Click-target data:
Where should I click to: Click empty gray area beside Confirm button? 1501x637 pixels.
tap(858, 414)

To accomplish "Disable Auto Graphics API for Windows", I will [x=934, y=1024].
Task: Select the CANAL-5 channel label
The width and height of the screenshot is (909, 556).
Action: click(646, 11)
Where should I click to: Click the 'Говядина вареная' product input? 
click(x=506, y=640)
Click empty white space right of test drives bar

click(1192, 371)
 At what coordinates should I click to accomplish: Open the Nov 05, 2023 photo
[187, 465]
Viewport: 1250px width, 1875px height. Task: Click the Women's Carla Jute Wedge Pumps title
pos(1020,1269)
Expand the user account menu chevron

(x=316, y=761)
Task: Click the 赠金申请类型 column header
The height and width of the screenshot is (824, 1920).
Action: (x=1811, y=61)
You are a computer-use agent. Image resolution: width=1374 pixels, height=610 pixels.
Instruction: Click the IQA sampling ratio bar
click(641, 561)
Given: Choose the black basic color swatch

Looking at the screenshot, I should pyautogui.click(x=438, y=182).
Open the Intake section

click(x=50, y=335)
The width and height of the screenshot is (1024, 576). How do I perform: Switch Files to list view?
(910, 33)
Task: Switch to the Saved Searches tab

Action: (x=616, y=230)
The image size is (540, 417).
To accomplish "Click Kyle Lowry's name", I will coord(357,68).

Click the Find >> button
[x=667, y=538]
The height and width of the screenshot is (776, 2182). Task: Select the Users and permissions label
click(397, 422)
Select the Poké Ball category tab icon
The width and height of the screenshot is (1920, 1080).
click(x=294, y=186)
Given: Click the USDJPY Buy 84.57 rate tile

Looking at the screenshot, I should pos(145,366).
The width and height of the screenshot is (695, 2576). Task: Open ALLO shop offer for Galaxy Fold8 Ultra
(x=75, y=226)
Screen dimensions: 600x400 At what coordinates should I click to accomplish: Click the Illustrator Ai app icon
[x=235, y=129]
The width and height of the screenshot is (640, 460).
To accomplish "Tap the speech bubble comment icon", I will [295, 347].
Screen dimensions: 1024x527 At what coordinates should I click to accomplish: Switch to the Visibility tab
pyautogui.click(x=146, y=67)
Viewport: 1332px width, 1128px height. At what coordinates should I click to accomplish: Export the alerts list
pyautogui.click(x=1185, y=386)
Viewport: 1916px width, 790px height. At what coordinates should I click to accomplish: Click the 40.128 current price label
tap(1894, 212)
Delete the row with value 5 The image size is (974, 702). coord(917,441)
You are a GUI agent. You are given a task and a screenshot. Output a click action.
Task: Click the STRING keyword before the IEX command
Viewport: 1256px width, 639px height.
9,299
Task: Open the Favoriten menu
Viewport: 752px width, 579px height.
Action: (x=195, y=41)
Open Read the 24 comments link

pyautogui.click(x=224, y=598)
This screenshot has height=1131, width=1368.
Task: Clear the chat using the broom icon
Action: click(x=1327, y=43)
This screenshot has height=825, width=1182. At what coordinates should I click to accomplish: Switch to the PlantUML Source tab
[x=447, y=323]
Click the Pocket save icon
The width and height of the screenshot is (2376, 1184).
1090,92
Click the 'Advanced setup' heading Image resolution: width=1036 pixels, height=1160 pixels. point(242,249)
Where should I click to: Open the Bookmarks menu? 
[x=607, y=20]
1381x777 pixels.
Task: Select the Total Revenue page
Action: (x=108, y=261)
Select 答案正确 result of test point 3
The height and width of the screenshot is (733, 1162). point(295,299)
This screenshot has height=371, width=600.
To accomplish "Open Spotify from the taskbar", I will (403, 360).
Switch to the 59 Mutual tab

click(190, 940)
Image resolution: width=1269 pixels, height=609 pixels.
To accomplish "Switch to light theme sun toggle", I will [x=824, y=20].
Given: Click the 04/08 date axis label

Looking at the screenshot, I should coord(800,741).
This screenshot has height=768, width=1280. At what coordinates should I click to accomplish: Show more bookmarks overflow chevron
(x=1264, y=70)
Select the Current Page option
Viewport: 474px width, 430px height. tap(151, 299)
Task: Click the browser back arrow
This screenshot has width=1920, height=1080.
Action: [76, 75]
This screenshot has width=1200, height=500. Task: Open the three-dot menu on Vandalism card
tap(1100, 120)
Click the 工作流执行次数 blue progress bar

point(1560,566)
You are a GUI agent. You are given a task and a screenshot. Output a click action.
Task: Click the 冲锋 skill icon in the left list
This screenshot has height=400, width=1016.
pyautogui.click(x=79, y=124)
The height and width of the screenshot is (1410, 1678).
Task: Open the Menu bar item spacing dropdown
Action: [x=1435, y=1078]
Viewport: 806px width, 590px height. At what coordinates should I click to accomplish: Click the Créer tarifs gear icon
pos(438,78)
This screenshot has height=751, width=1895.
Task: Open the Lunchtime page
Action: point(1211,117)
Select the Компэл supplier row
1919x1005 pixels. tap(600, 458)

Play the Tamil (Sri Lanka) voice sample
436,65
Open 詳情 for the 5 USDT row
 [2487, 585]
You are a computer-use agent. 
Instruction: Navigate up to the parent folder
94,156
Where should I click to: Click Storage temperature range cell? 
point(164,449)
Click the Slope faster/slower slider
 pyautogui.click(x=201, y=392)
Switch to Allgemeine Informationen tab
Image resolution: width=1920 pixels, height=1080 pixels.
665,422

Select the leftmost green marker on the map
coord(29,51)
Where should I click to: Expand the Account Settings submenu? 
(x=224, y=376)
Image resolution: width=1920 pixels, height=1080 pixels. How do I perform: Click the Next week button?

Given exercise:
Rewrite the material above with every "Where should I click to" swapped for "Where do I click to", keeping everything else the same.

Correct answer:
Where do I click to: Click empty gray area beside Confirm button? 1501x637 pixels.
tap(858, 414)

To accomplish "Disable Auto Graphics API for Windows", I will [x=934, y=1024].
Task: Select the CANAL-5 channel label
The width and height of the screenshot is (909, 556).
Action: click(646, 11)
Where do I click to: Click the 'Говядина вареная' product input? 
click(x=506, y=640)
Click empty white space right of test drives bar

click(1192, 371)
 At what coordinates should I click to accomplish: Open the Nov 05, 2023 photo
[187, 465]
Viewport: 1250px width, 1875px height. Task: Click the Women's Carla Jute Wedge Pumps title
pos(1020,1269)
Expand the user account menu chevron

(x=316, y=761)
Task: Click the 赠金申请类型 column header
The height and width of the screenshot is (824, 1920).
Action: (x=1811, y=61)
You are a computer-use agent. Image resolution: width=1374 pixels, height=610 pixels.
Instruction: Click the IQA sampling ratio bar
click(641, 561)
Given: Choose the black basic color swatch

Looking at the screenshot, I should pyautogui.click(x=438, y=182).
Open the Intake section

click(x=50, y=335)
The width and height of the screenshot is (1024, 576). How do I perform: Switch Files to list view?
(910, 33)
Task: Switch to the Saved Searches tab

Action: (x=616, y=230)
The image size is (540, 417).
To accomplish "Click Kyle Lowry's name", I will coord(357,68).

Click the Find >> button
[x=667, y=538]
The height and width of the screenshot is (776, 2182). Task: Select the Users and permissions label
click(397, 422)
Select the Poké Ball category tab icon
The width and height of the screenshot is (1920, 1080).
click(x=294, y=186)
Given: Click the USDJPY Buy 84.57 rate tile

Looking at the screenshot, I should pos(145,366).
The width and height of the screenshot is (695, 2576). Task: Open ALLO shop offer for Galaxy Fold8 Ultra
(x=75, y=226)
Screen dimensions: 600x400 At what coordinates should I click to accomplish: Click the Illustrator Ai app icon
[x=235, y=129]
The width and height of the screenshot is (640, 460).
To accomplish "Tap the speech bubble comment icon", I will [295, 347].
Screen dimensions: 1024x527 At what coordinates should I click to accomplish: Switch to the Visibility tab
pyautogui.click(x=146, y=67)
Viewport: 1332px width, 1128px height. At what coordinates should I click to accomplish: Export the alerts list
pyautogui.click(x=1185, y=386)
Viewport: 1916px width, 790px height. At what coordinates should I click to accomplish: Click the 40.128 current price label
tap(1894, 212)
Delete the row with value 5 The image size is (974, 702). coord(917,441)
You are a GUI agent. You are given a task and a screenshot. Output a click action.
Task: Click the STRING keyword before the IEX command
Viewport: 1256px width, 639px height.
9,299
Task: Open the Favoriten menu
Viewport: 752px width, 579px height.
Action: (x=195, y=41)
Open Read the 24 comments link

pyautogui.click(x=224, y=598)
This screenshot has height=1131, width=1368.
Task: Clear the chat using the broom icon
Action: click(x=1327, y=43)
This screenshot has height=825, width=1182. At what coordinates should I click to accomplish: Switch to the PlantUML Source tab
[x=447, y=323]
Click the Pocket save icon
The width and height of the screenshot is (2376, 1184).
1090,92
Click the 'Advanced setup' heading Image resolution: width=1036 pixels, height=1160 pixels. point(242,249)
Where do I click to: Open the Bookmarks menu? 
[x=607, y=20]
1381x777 pixels.
Task: Select the Total Revenue page
Action: (x=108, y=261)
Select 答案正确 result of test point 3
The height and width of the screenshot is (733, 1162). point(295,299)
This screenshot has height=371, width=600.
To accomplish "Open Spotify from the taskbar", I will (403, 360).
Switch to the 59 Mutual tab

click(190, 940)
Image resolution: width=1269 pixels, height=609 pixels.
To accomplish "Switch to light theme sun toggle", I will [x=824, y=20].
Given: Click the 04/08 date axis label

Looking at the screenshot, I should coord(800,741).
This screenshot has height=768, width=1280. At what coordinates should I click to accomplish: Show more bookmarks overflow chevron
(x=1264, y=70)
Select the Current Page option
Viewport: 474px width, 430px height. tap(151, 299)
Task: Click the browser back arrow
This screenshot has width=1920, height=1080.
Action: [76, 75]
This screenshot has width=1200, height=500. Task: Open the three-dot menu on Vandalism card
tap(1100, 120)
Click the 工作流执行次数 blue progress bar

point(1560,566)
You are a GUI agent. You are given a task and a screenshot. Output a click action.
Task: Click the 冲锋 skill icon in the left list
This screenshot has height=400, width=1016.
pyautogui.click(x=79, y=124)
The height and width of the screenshot is (1410, 1678).
Task: Open the Menu bar item spacing dropdown
Action: [x=1435, y=1078]
Viewport: 806px width, 590px height. At what coordinates should I click to accomplish: Click the Créer tarifs gear icon
pos(438,78)
This screenshot has height=751, width=1895.
Task: Open the Lunchtime page
Action: point(1211,117)
Select the Компэл supplier row
1919x1005 pixels. tap(600, 458)

Play the Tamil (Sri Lanka) voice sample
436,65
Open 詳情 for the 5 USDT row
 [2487, 585]
You are a computer-use agent. 
Instruction: Navigate up to the parent folder
94,156
Where do I click to: Click Storage temperature range cell? 
point(164,449)
Click the Slope faster/slower slider
 pyautogui.click(x=201, y=392)
Switch to Allgemeine Informationen tab
Image resolution: width=1920 pixels, height=1080 pixels.
665,422

Select the leftmost green marker on the map
coord(29,51)
Where do I click to: Expand the Account Settings submenu? 
(x=224, y=376)
Image resolution: width=1920 pixels, height=1080 pixels. How do I perform: Click the Next week button?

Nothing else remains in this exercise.